Nutanix delivers solutions that elevate IT to focus on the applications and services that power their business. Nutanix Enterprise Cloud Platform natively converges compute, virtualization and storage into a resilient, software-defined solution with rich machine intelligence. The world’s most advanced enterprise datacenters rely on Nutanix technology and solutions to power their most demanding workloads at any scale.

The last sentence seems straightforward enough and first is vague but I think I get the gist of it.  The middle though?  What the @#$% is that?   “Hyperconverged Infrastructure for Enterprise Datacenters” is what exactly?  How do I use it?  (Whatever it is, somebody thinks it’s worth a lot of money.)

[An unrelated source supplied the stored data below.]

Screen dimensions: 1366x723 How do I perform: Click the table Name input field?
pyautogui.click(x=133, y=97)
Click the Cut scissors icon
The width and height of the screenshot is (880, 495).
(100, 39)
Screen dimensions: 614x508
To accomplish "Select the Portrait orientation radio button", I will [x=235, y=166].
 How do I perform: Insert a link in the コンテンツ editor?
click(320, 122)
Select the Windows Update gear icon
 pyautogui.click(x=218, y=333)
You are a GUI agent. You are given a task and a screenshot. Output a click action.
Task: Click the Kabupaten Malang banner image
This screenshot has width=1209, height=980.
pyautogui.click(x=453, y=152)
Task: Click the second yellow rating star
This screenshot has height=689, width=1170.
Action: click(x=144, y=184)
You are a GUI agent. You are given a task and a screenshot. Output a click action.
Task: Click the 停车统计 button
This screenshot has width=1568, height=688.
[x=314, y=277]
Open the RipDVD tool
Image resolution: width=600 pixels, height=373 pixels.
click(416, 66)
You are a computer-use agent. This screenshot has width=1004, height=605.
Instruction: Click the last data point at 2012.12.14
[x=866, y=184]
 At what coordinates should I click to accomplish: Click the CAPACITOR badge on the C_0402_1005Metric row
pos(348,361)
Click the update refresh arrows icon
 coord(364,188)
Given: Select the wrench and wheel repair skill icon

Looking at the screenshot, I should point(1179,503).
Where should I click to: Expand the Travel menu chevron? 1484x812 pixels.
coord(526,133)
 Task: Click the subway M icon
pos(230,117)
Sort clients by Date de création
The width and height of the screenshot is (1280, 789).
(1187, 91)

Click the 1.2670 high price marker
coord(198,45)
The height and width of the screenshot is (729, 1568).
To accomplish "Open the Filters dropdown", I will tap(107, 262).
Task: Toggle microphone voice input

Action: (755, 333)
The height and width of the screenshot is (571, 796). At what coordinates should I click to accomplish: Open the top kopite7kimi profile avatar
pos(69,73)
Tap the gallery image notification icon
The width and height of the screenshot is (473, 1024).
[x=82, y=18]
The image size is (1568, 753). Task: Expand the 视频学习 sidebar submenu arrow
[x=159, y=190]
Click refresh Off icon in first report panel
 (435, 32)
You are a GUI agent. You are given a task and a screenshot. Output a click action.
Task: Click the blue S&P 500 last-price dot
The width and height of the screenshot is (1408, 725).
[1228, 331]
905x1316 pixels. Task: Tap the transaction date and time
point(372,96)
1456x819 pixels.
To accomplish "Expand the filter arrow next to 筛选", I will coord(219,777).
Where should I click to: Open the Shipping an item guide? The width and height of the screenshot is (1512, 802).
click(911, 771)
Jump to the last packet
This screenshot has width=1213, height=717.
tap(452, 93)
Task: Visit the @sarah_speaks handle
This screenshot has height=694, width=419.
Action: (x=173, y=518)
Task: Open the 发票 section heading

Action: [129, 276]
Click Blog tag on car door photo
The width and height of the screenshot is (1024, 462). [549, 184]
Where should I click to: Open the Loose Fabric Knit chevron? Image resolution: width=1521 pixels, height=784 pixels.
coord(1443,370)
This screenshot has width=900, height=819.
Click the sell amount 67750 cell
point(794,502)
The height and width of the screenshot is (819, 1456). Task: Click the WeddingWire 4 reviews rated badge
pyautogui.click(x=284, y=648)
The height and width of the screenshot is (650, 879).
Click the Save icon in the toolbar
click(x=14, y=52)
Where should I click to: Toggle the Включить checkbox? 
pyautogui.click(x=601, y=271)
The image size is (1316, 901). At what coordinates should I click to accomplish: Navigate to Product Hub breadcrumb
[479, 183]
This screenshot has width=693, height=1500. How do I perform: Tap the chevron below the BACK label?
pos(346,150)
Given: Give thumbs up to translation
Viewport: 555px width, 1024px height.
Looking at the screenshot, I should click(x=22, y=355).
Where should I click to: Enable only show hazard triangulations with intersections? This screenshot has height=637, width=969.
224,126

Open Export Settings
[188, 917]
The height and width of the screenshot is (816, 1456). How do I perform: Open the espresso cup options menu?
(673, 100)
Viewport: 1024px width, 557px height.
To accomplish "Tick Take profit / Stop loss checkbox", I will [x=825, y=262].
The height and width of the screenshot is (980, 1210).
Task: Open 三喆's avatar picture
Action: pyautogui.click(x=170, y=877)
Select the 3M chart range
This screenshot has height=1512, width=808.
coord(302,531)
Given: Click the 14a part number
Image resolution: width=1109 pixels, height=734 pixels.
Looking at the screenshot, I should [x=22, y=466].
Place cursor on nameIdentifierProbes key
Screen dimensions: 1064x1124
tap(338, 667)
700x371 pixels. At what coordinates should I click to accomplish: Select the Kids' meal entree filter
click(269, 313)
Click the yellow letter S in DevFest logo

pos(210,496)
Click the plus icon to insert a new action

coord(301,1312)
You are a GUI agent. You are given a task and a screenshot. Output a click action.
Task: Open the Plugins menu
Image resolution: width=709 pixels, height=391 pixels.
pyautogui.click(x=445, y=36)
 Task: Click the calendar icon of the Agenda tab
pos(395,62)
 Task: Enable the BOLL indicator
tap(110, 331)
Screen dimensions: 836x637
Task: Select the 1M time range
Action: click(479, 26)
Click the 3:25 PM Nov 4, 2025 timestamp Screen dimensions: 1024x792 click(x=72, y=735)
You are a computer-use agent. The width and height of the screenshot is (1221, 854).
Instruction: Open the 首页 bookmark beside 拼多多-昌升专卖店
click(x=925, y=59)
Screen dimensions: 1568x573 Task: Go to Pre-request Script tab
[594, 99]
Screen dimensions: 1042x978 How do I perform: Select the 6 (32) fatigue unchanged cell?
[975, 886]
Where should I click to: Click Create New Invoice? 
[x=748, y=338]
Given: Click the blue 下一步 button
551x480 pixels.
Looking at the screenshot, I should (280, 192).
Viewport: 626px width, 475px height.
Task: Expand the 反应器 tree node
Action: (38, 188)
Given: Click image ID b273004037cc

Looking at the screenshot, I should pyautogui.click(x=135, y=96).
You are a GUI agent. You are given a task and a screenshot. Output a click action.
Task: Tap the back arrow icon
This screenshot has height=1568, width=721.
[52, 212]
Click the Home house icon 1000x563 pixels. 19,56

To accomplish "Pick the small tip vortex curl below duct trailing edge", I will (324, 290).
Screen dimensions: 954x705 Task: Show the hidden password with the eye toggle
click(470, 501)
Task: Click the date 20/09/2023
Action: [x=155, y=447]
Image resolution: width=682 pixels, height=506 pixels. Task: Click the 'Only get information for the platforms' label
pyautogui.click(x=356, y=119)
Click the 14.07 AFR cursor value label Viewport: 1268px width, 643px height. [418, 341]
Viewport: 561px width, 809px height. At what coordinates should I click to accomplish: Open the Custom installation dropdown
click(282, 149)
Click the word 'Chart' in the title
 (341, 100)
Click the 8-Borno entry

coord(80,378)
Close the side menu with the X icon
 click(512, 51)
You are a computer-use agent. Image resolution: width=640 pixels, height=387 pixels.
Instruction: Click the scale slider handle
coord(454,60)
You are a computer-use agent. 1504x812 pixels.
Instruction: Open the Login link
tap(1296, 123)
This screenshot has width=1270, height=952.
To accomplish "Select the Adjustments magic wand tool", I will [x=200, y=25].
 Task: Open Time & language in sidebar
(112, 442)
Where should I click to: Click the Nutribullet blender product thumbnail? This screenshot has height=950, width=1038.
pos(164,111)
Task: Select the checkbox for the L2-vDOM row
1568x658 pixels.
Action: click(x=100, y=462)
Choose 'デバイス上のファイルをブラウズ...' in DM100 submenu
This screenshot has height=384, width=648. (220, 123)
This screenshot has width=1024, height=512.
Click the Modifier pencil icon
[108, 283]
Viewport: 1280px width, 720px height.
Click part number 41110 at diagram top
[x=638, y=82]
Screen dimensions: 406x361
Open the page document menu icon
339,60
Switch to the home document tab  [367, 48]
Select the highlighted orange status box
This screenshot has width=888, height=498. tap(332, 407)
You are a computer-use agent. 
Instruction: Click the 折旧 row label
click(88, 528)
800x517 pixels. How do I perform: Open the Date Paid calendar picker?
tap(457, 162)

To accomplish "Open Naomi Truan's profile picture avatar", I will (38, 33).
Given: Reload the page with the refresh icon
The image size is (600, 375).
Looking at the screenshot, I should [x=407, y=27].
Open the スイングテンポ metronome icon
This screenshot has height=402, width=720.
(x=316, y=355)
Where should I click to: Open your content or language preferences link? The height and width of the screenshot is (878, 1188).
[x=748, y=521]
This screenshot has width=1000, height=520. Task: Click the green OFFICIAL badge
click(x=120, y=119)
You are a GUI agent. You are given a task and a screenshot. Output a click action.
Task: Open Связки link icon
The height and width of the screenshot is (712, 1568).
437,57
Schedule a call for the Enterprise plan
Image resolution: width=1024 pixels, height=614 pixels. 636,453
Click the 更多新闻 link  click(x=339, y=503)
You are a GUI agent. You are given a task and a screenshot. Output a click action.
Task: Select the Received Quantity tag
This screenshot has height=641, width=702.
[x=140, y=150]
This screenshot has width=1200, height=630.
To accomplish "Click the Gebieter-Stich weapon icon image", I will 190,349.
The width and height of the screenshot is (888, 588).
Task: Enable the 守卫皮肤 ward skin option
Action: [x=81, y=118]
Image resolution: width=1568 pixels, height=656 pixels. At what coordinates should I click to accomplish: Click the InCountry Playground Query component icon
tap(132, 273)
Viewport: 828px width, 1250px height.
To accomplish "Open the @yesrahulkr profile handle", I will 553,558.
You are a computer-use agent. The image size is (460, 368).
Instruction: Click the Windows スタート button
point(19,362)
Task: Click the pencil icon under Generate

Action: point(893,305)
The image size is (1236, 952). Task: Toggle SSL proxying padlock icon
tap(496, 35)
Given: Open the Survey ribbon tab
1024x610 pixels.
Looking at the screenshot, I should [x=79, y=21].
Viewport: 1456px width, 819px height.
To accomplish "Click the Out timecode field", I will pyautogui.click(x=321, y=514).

Contrast Nutanix’s statement with Heilmeier’s Catechism for evaluating a research project:

  1. What are you trying to do? (Articulate your objectives quantitatively, using absolutely no jargon)
  2. How is it done today and what are the limits of current practice?
  3. What is new in your approach and why do you think it will be successful?
  4. Who cares? If it is successful, what difference will it make?
  5. How will you commercialize or transition the technology to the users?  What resources or strategic partners will you need?
  6. What are the risks in implementing your approach and how will you address them in your project?
  7. How much will it cost to reach your ultimate objective? How long will it take?
  8. What are the intermediate and final milestones that will demonstrate success?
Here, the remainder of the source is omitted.